**AIM OF THE TASK**
Exclude the pictures and set down, unaltered, the lines from the one that holds "The width and" through the end of the data.

------------------------

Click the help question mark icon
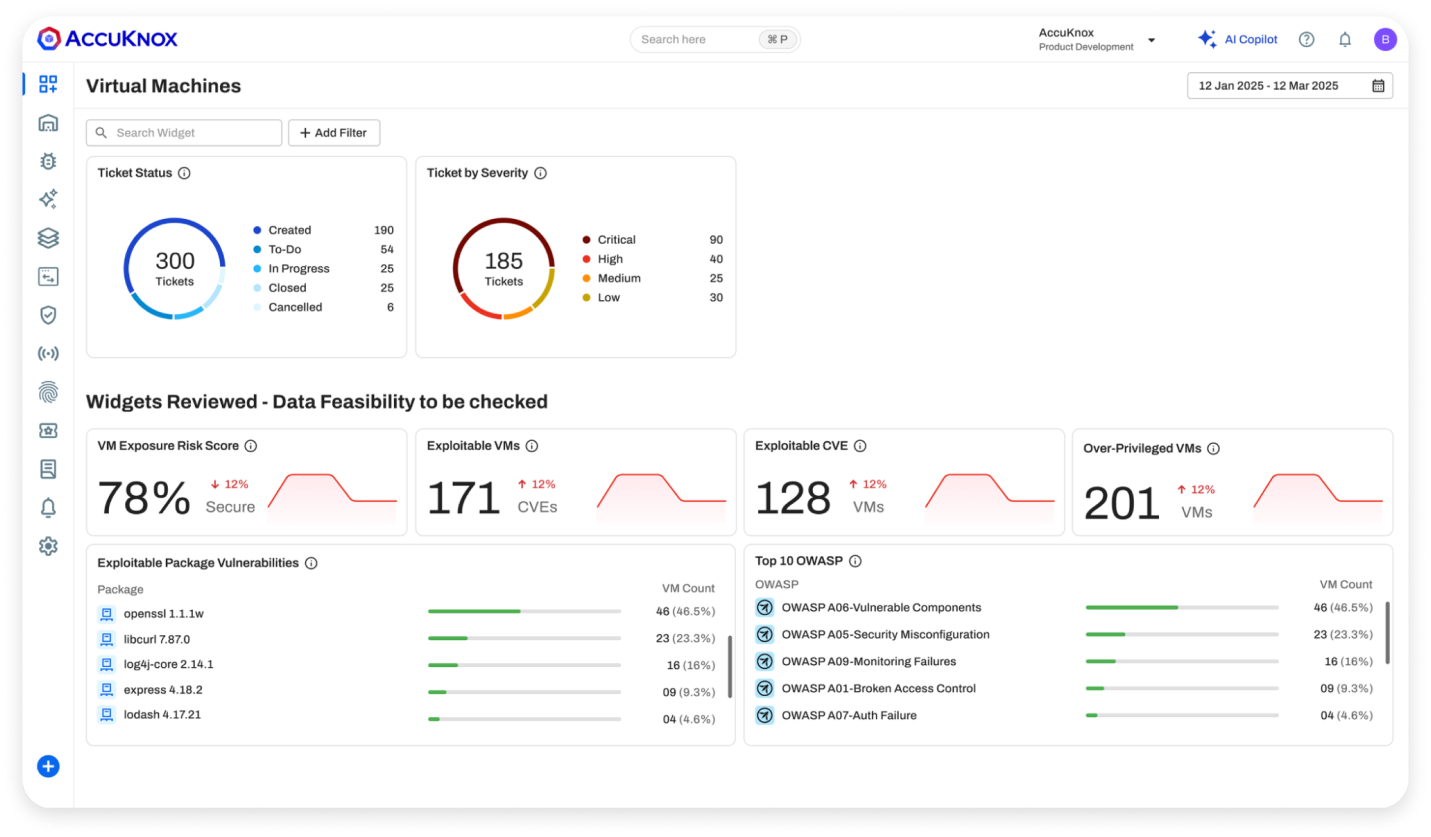This screenshot has width=1431, height=837. click(1306, 39)
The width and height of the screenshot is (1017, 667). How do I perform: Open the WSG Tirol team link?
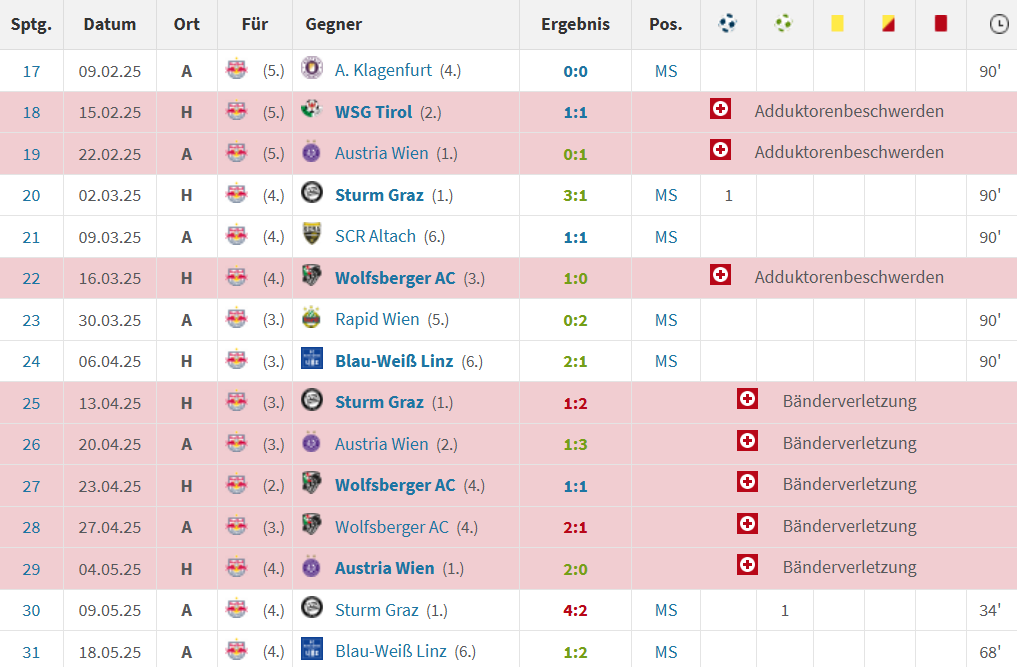coord(373,112)
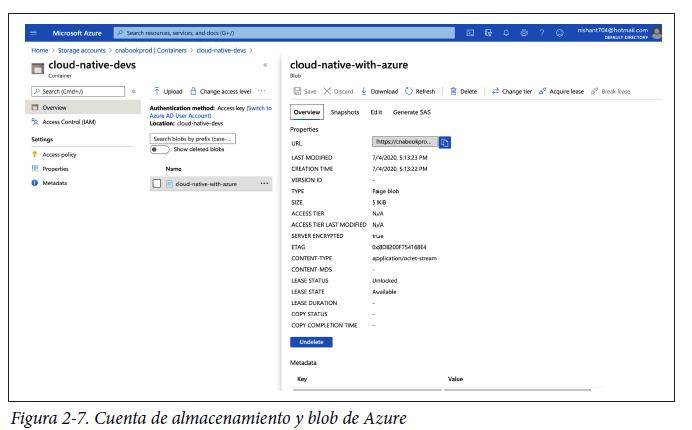Collapse the left sidebar with double chevron
The image size is (692, 430).
134,91
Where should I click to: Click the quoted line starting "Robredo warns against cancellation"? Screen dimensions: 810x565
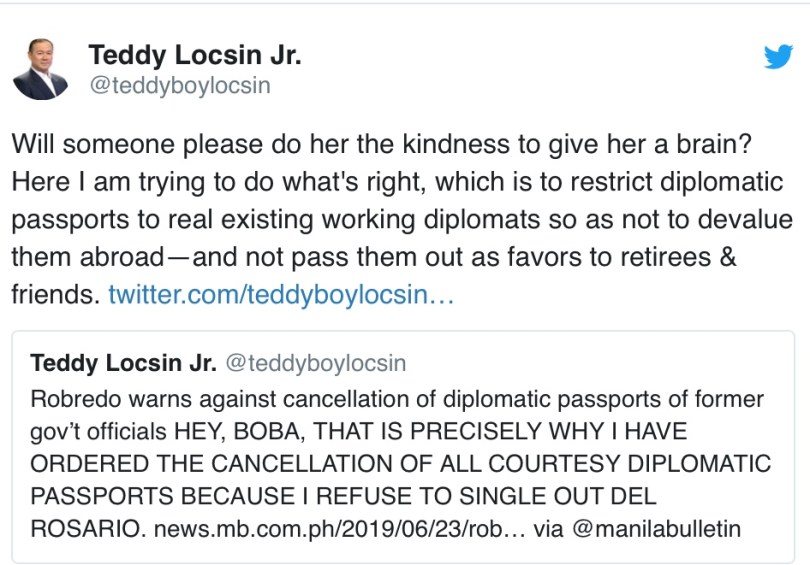200,400
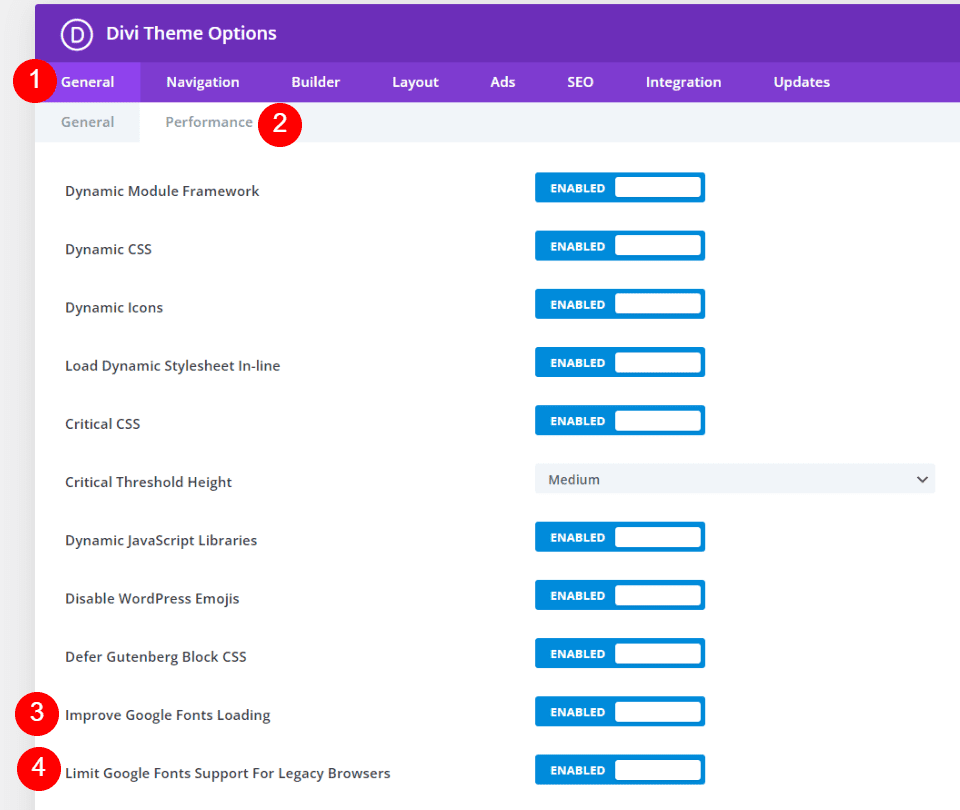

------------------------

**WORKED SOLUTION**
The width and height of the screenshot is (1017, 667). How do I perform: Open the WSG Tirol team link?
coord(373,112)
Collapse the left sidebar with double chevron
The image size is (692, 430).
134,91
Where should I click to: Click the quoted line starting "Robredo warns against cancellation"? Screen dimensions: 810x565
200,400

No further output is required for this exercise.